School choice comes in many flavors, from vouchers, charters, and magnet schools to open choice, inter-district transfers, and cyber schools. These policies differ in form, but share the same goals. First, they break the link between residential location and school assignment. When families are dissatisfied with the quality, safety, or services offered in their local school, they are empowered to pursue other options. Second, choice facilitates better matches between students and schools. With a wide variety of options, families can choose the school with the theme, size, curriculum, or philosophy best matches their needs or interests. Third, choice aims to be the “tide that lifts all boats,” creating a marketplace in which good schools thrive and bad schools improve or close.
Economists (like me) tend to be cautiously optimistic about the potential for school choice to improve educational outcomes. With respect to most goods and services, the marketplace does a fine job of fueling innovation, rewarding quality, and getting consumers what they like, want, and need (the recent financial crisis notwithstanding). Policymakers and parents wish the same for their schools, and few would disagree that families deserve a voice in where their children go to school.

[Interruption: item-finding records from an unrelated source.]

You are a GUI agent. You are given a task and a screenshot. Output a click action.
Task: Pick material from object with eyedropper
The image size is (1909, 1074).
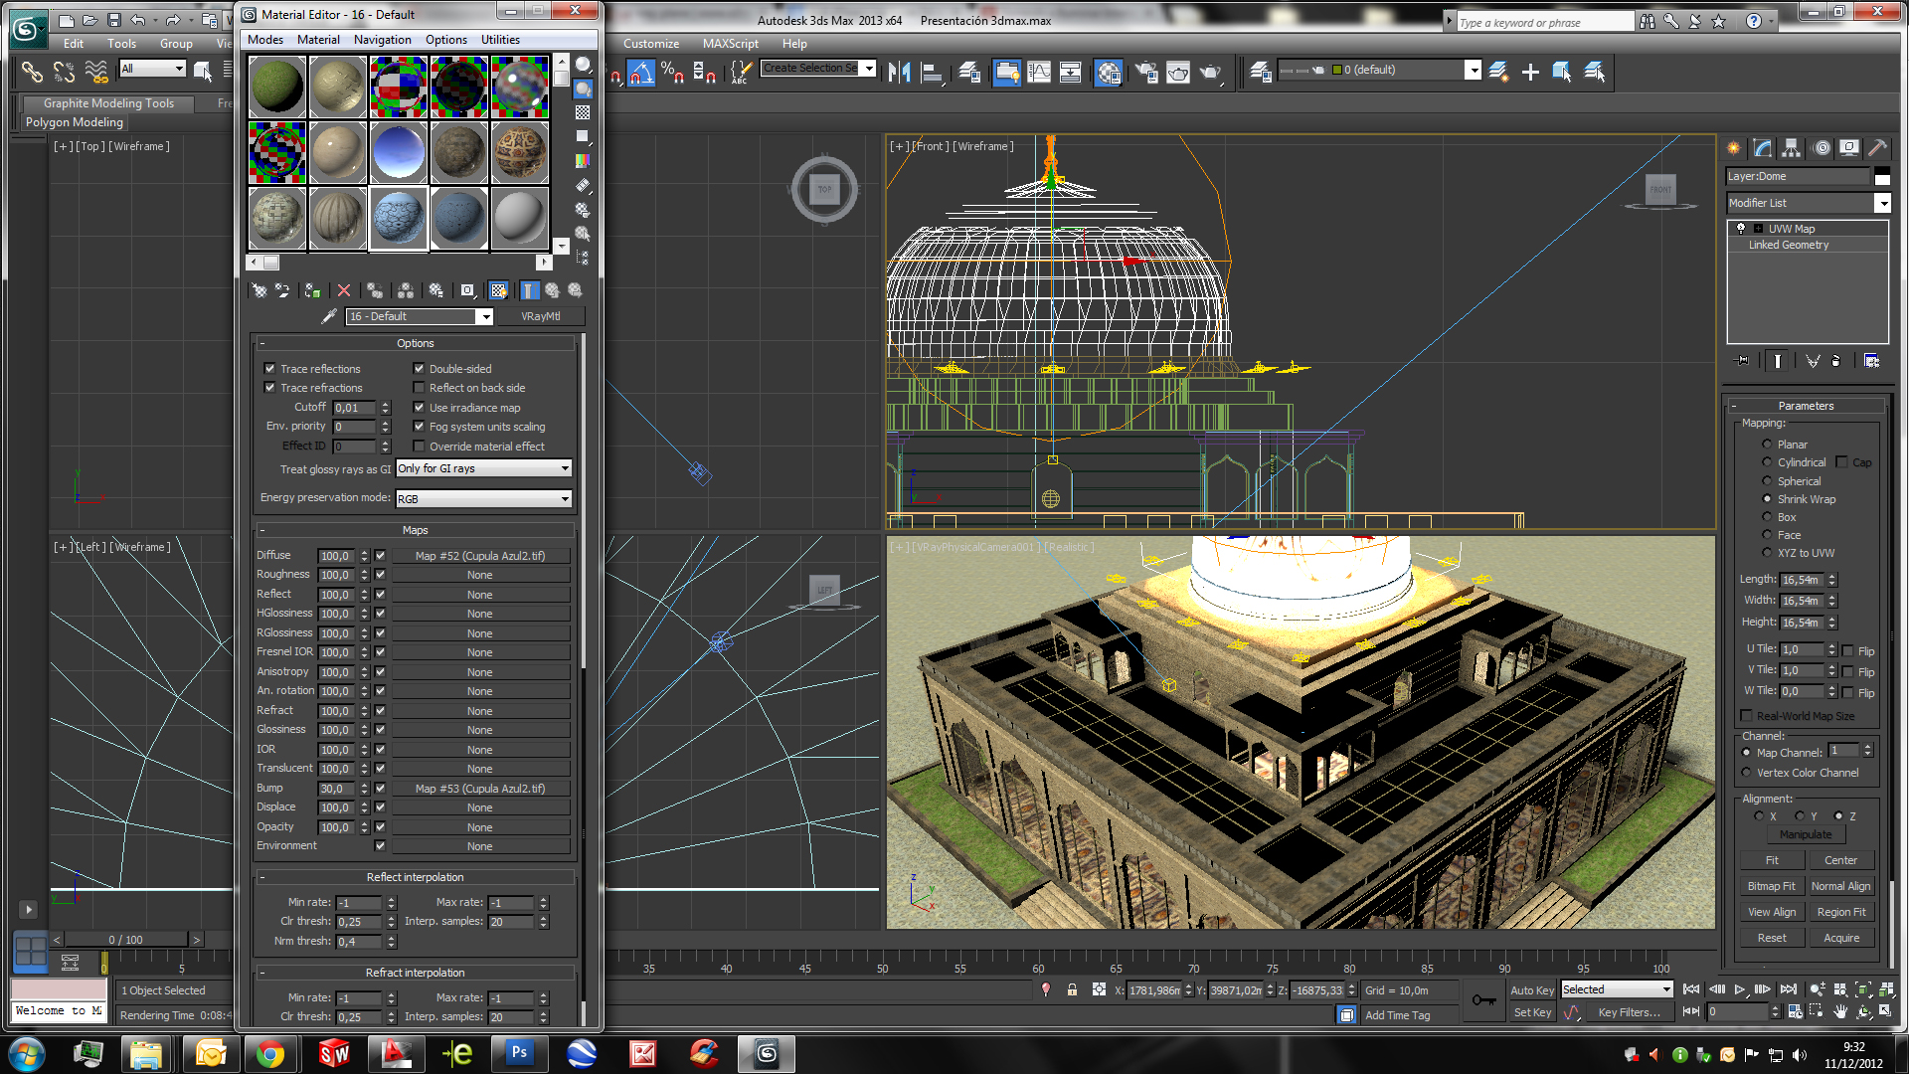click(x=329, y=316)
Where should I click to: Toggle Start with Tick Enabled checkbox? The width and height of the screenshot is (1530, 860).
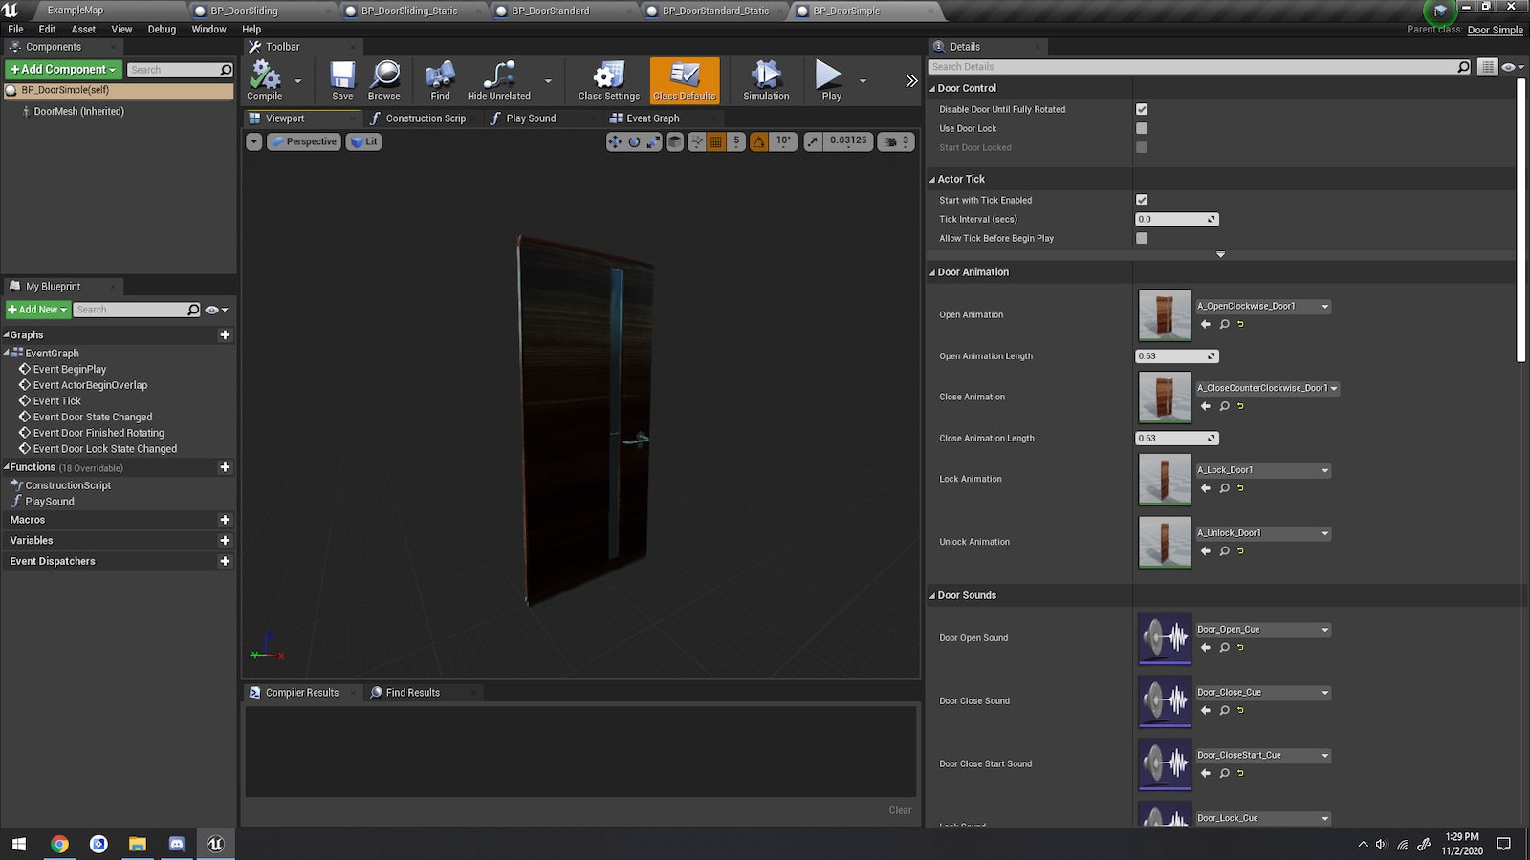point(1142,200)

But economists also understand that markets do not guarantee good outcomes for all. On the contrary, market competition systematically produces winners and losers: thriving firms and dazzling failures, highly-paid CEOs and the working poor, satisfied customers and the fleeced. Though tides may rise in the long run, many boats sink along the way. For most goods and services, this is a risk we are willing to take. But in education — our single most important pathway to personal and social prosperity — the risks associated with unfettered choice deserve closer scrutiny.

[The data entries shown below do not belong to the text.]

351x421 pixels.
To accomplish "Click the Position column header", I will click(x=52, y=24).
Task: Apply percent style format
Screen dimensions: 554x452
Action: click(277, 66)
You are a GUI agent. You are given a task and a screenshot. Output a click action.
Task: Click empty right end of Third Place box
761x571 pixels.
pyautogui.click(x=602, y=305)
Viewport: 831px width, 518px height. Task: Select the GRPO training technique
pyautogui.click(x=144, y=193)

For example, education reformers embrace the idea of providing families information for choosing schools, encouraging new schools to enter, and “letting the market work.” But choosing a school can be a serious and complex task. In New York City, for example, incoming freshmen choose from nearly 700 high school programs on 360 sites. New schools open every year while others close their doors, creating a constantly shifting landscape. Students are encouraged to seek out quality schools, but school “quality” is hard enough for professionals to measure, let alone kids. As in any market, families with the knowledge, energy, and resources necessary to identify good schools will fare well, while those who do not will fall behind.
On the supply side, the entry of new players into the market will likely promote innovation and increase average quality in the long run. As in any market, however, quality may vary greatly, with a few stand-out performers and many failures. The empirical evidence on charter school effectiveness has already shown such a pattern. With children’s education on the line, the downside risk of failure is incredibly high.
If education is to benefit from the virtues of markets, policymakers must be prepared for the likely negative effects of market competition. Inequality in educational outcomes may rise, not fall, under expanded school choice. As niche markets form and students seek out schools tailored to their needs and interests, segregation by ability, race, gender, socioeconomic status, and aspirations may rise. Given what we know about how markets work, these effects are predictable. We should begin now.